Winter air temperatures also were interpolated to the 0.5° grid using DEM-assisted interpolation (DAI) (described in Methods). Average winter air temperatures estimated using DAI (Fig. 3a) are noticeably colder than traditionally interpolated temperatures (Table 2). This is particularly apparent in areas of high relief such as the Rocky Mountains and the high-elevation regions in east-central Asia. The most striking difference, however, is over Greenland, where DAI air-temperature estimates over the ice cap are as much as 10°C colder. The DAI estimates reveal large-scale patterns similar to those seen in the traditionally interpolated fields; however, when averaged by latitude, considerable differences are evident (Fig. 4). Averaged over latitude bands, the disparity can be as much as 2°C. Figure 4 also illustrates the considerable bias in station locations toward the mid latitudes, with over 85% of the climatology stations located south of 55°N latitude. The spatially integrated DAI winter mean temperature over the terrestrial Arctic (not including Greenland) is −19.24°C, about 1.0°C colder than the area mean obtained through traditional interpolation (Table 2). Winter air temperature averaged across the pan-Arctic basin is −24.84°C, 1.1°C colder than the estimate obtained from traditional interpolation.

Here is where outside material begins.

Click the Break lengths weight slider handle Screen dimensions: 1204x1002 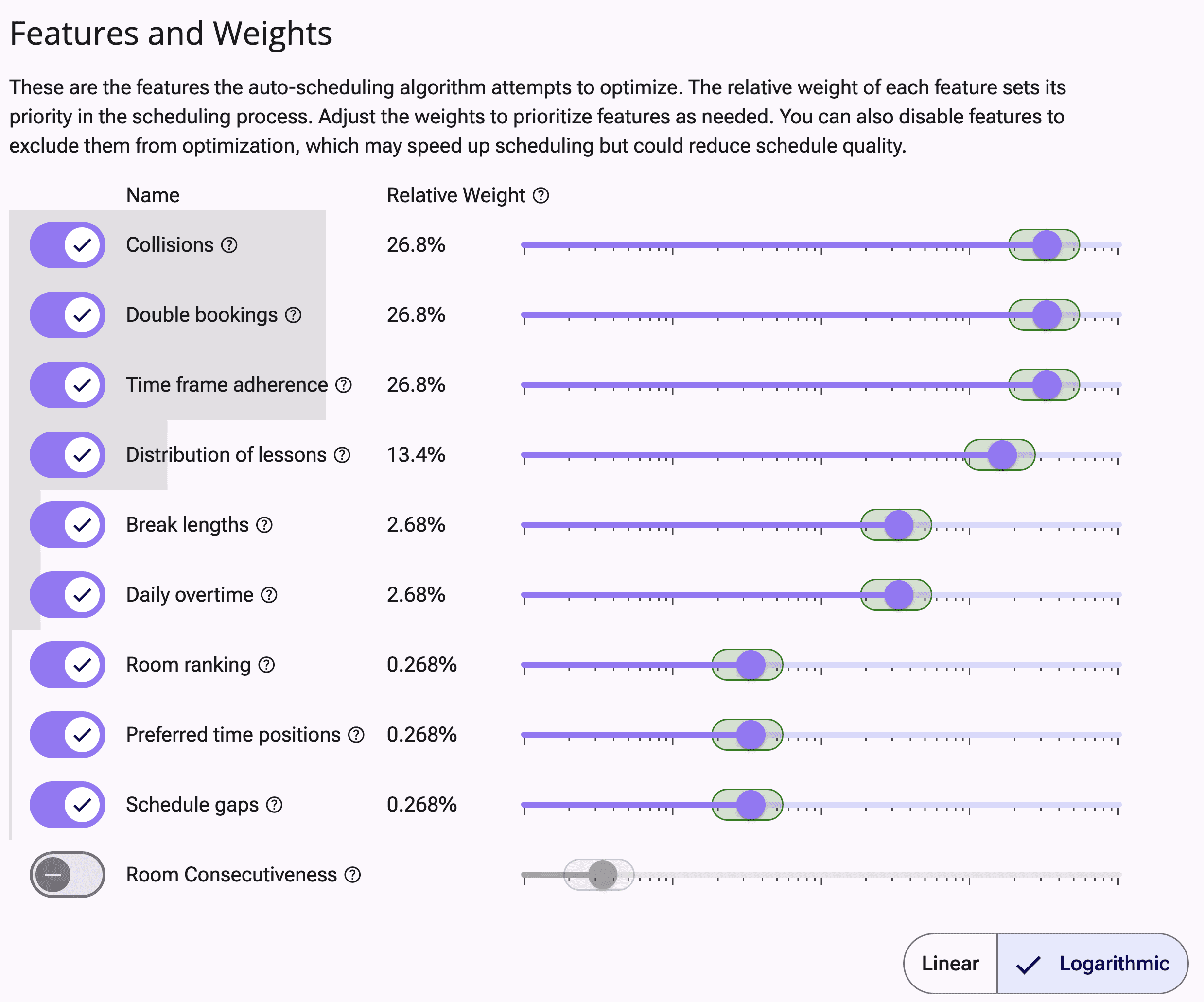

Cross-validation errors for the DAI method (Fig. 3b) are considerably lower than those associated with traditional interpolation across the Alps and the high elevations along the coast of Norway. Errors are higher across the mountainous regions of central Asia and western Canada. Higher errors in such regions are likely due to variability in surface air-temperature lapse rates. It is interesting to note that DAI cross-validation errors are lower across the Alps, where meteorological stations are more numerous at higher elevations and therefore provide a better cross-validation check. Robeson and Janis (1998) found that DAI resolved a larger proportion of the spatial variability for annual and July fields but not for January fields, ostensibly because of lapse-rate variability. The spatially averaged DAI cross-validation error is 1.71°C, which is identical to the cross-validation error for the traditionally interpolated field (Table 2).

Estimated surface air-temperature fields for each year in a time series can be useful in a number of applications such as climatic change analyses (Chapman and Walsh, 1993). In this paper, winter-average air temperatures were interpolated to the nodes of the 0.5° spherical grid for each year from 1961–1990. Traditional and DEM-assisted interpolation (DAI) procedures were applied and evaluated for all land areas north of 45°N (the terrestrial Arctic). Complicating the interpolations somewhat, the number of stations in each yearly network varied from 2146 stations in 1961 to a maximum of 2766 in 1975 (Fig. 5).

Traditionally interpolated yearly air-temperature fields (not shown) exhibit patterns similar to the climatologically averaged fields, with a strong west-to-east temperature gradient across Asia. The coldest winter temperatures occurred in northwestern Asia (Siberia), and a consistent north-to-south gradient was estimated over Greenland. During this 30-yr period, the coldest year was 1969 (−21.5°C) and the warmest was 1982 (−16.2°C).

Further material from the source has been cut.